§ Exercise details
Please pull out every line of the rows below that contains the string "Task", copying each one in full. Capitalization counts.

§ Data excerpts
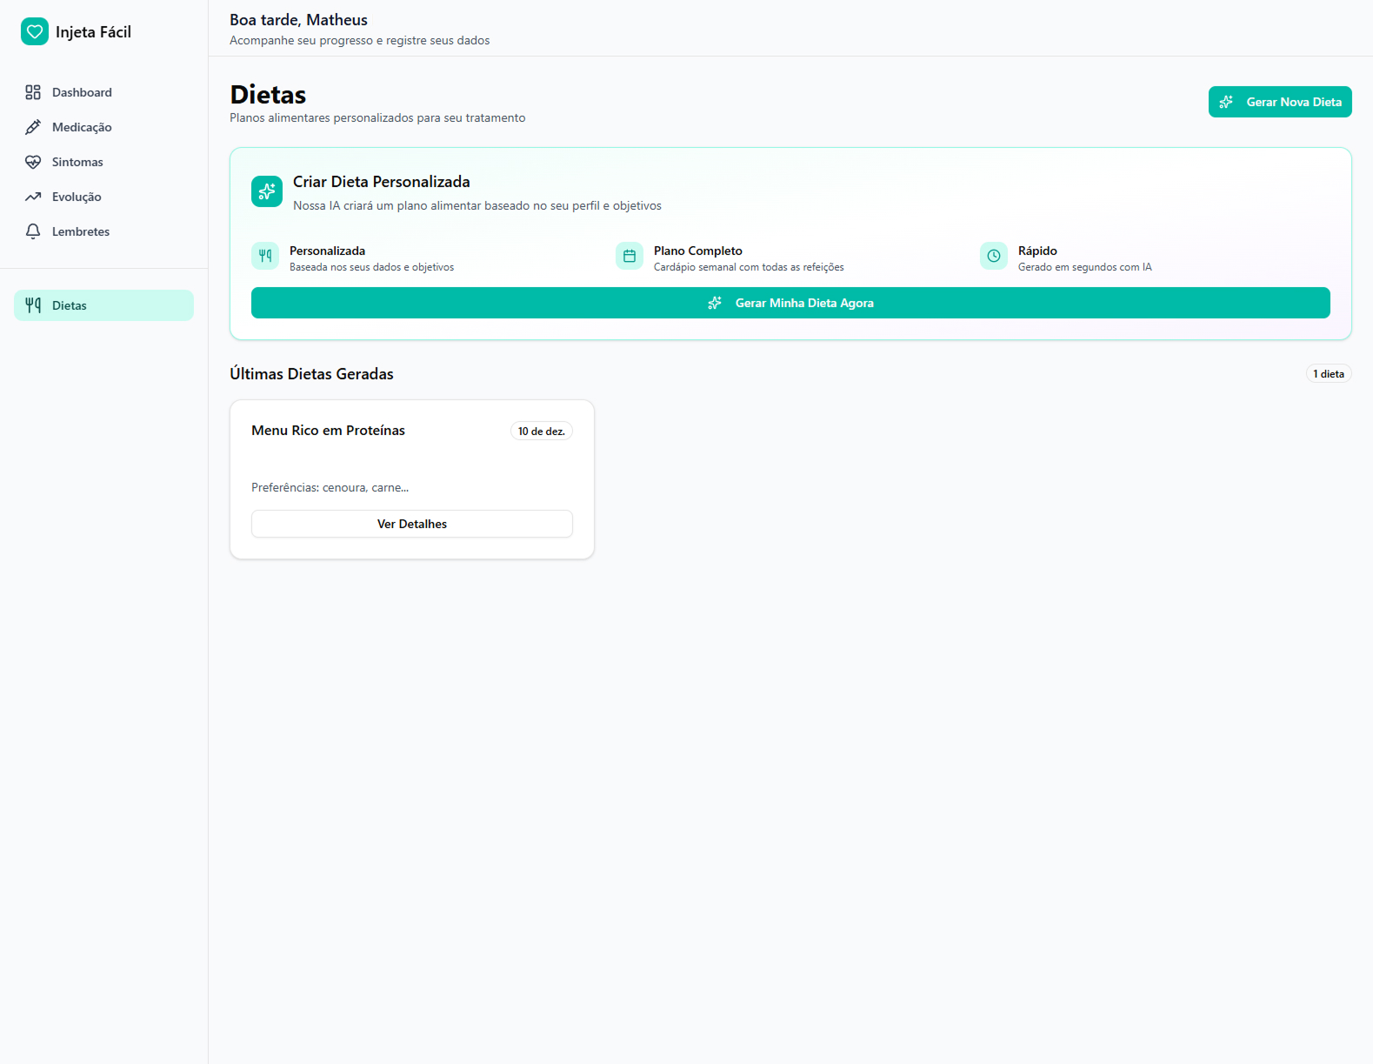
Task: Click the sparkle icon beside Criar Dieta Personalizada
Action: 267,191
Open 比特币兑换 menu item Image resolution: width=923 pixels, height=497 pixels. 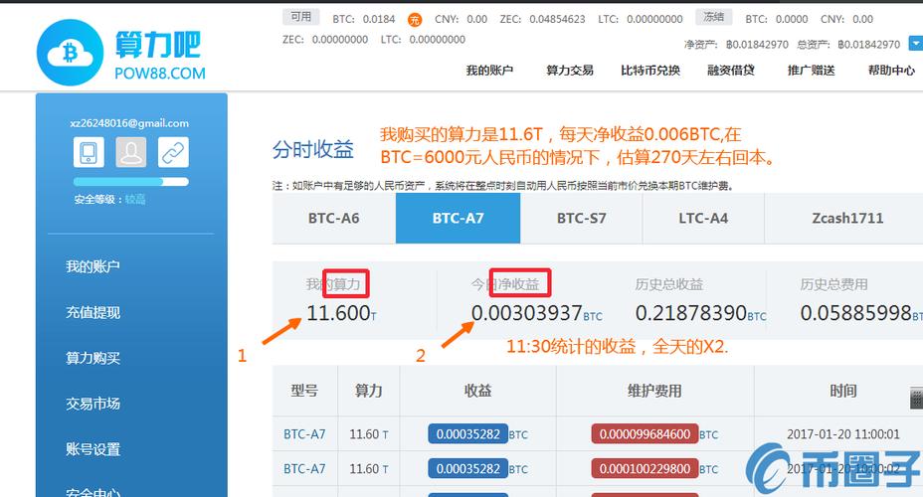pos(649,71)
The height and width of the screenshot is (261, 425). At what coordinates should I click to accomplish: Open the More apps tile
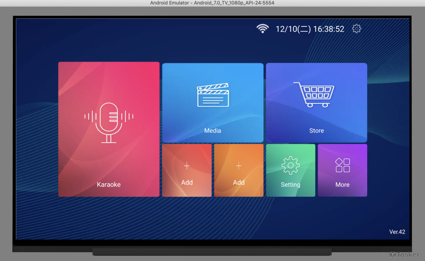342,170
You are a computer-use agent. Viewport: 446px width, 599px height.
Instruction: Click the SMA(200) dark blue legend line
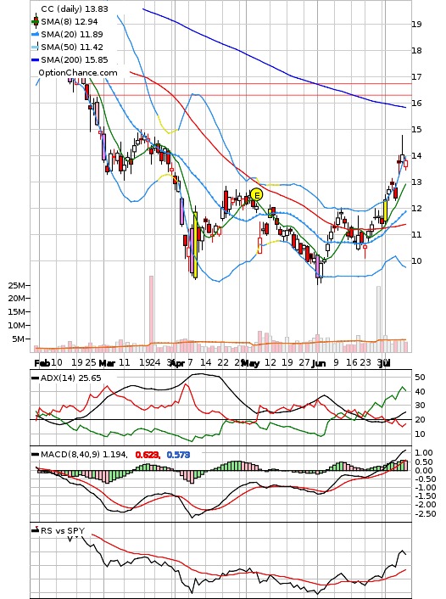point(35,60)
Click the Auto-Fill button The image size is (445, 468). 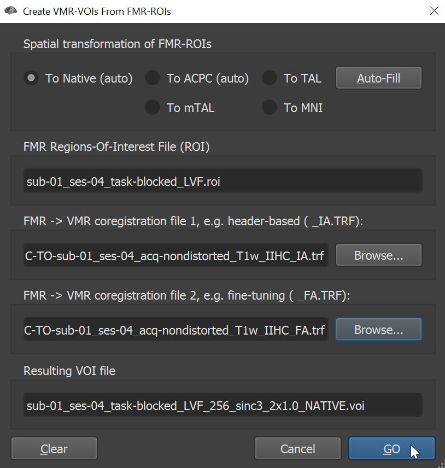[379, 78]
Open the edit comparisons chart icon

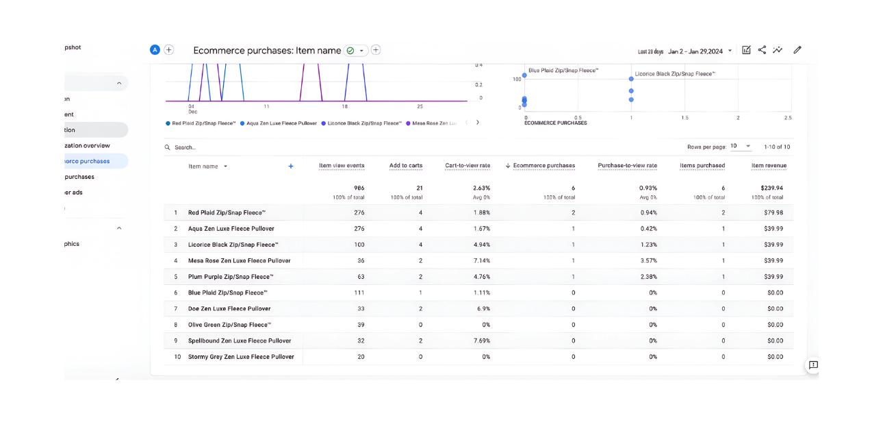pos(746,50)
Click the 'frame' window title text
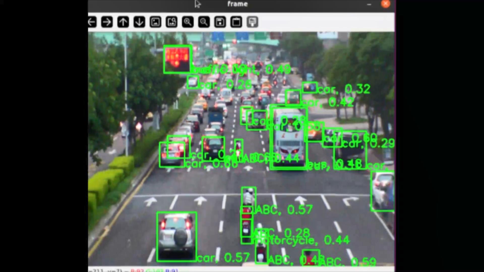This screenshot has width=484, height=272. tap(237, 4)
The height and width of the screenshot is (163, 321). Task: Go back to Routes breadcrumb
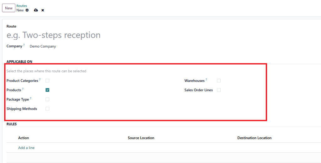[22, 6]
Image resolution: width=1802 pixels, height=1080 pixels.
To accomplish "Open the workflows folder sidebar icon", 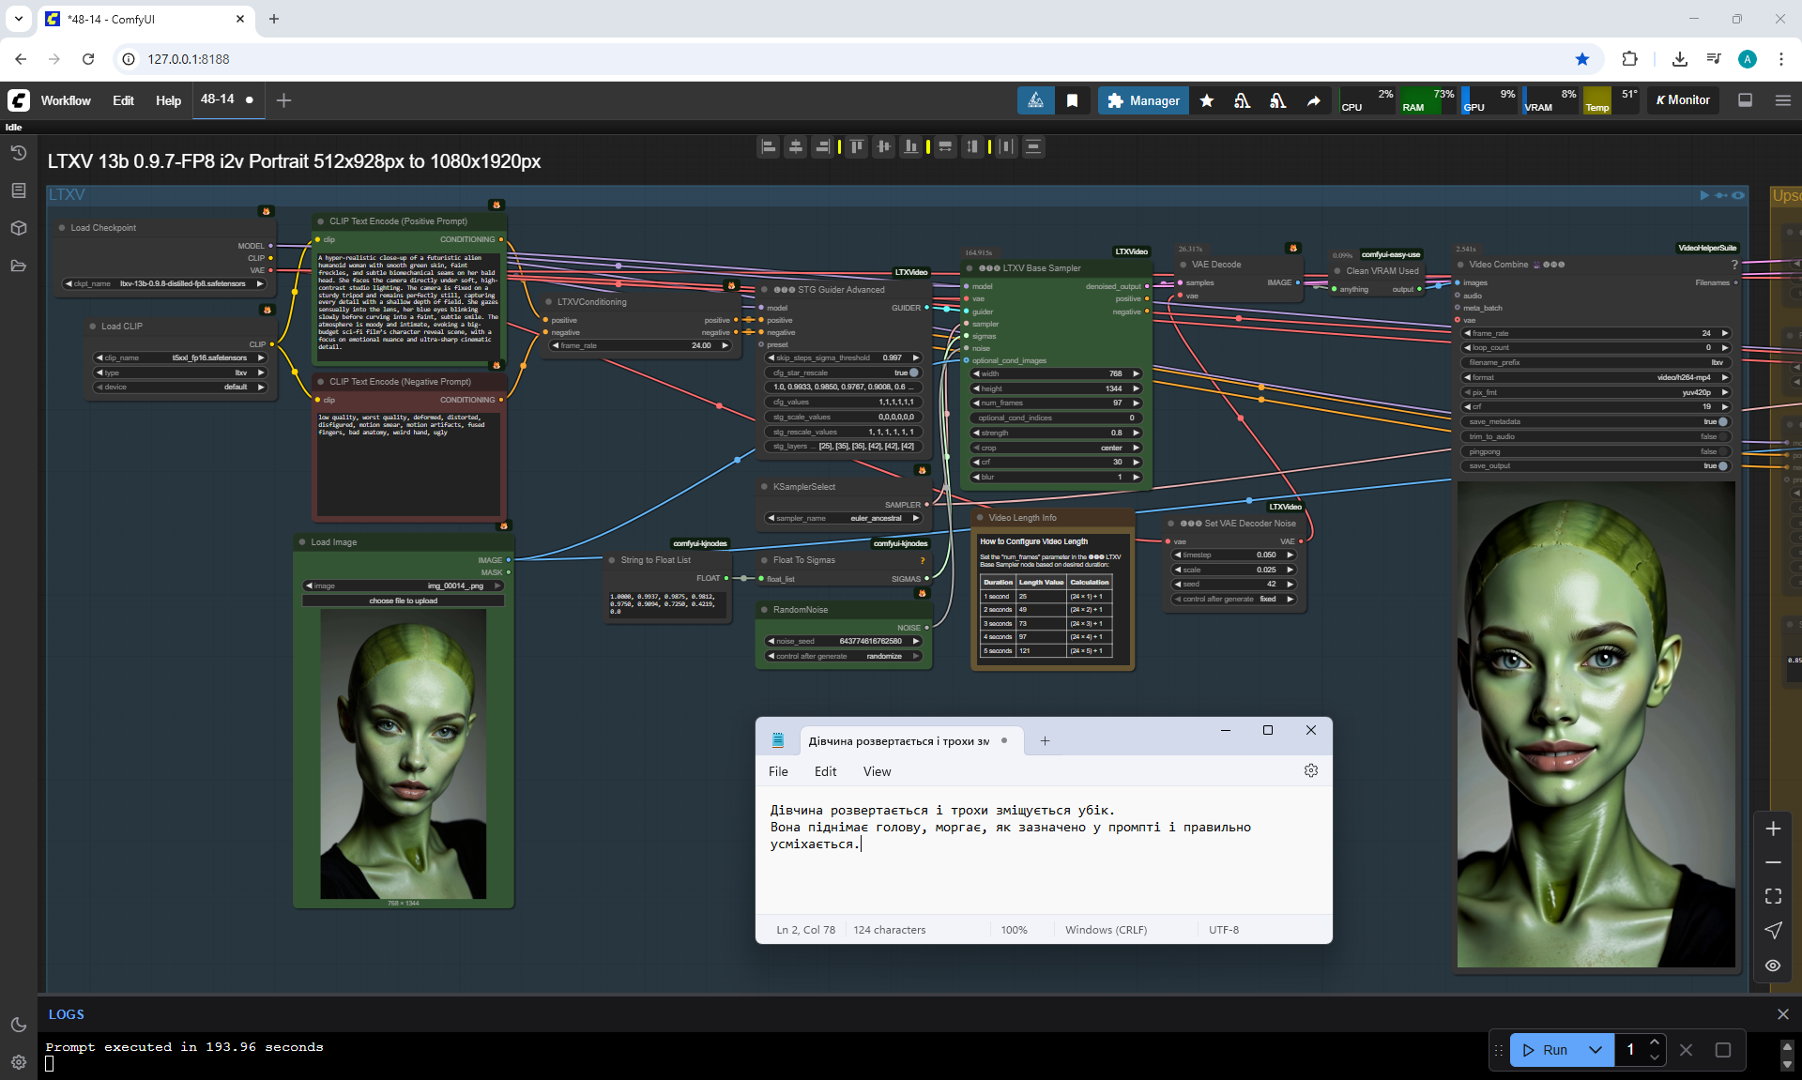I will (19, 266).
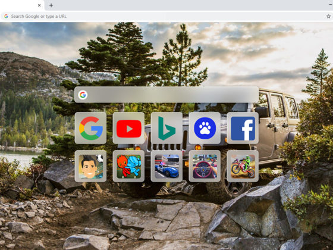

§ Expected answer
Task: Click the sparkle icon beside Criar Dieta Personalizada
The height and width of the screenshot is (163, 321). Task: Go back to Routes breadcrumb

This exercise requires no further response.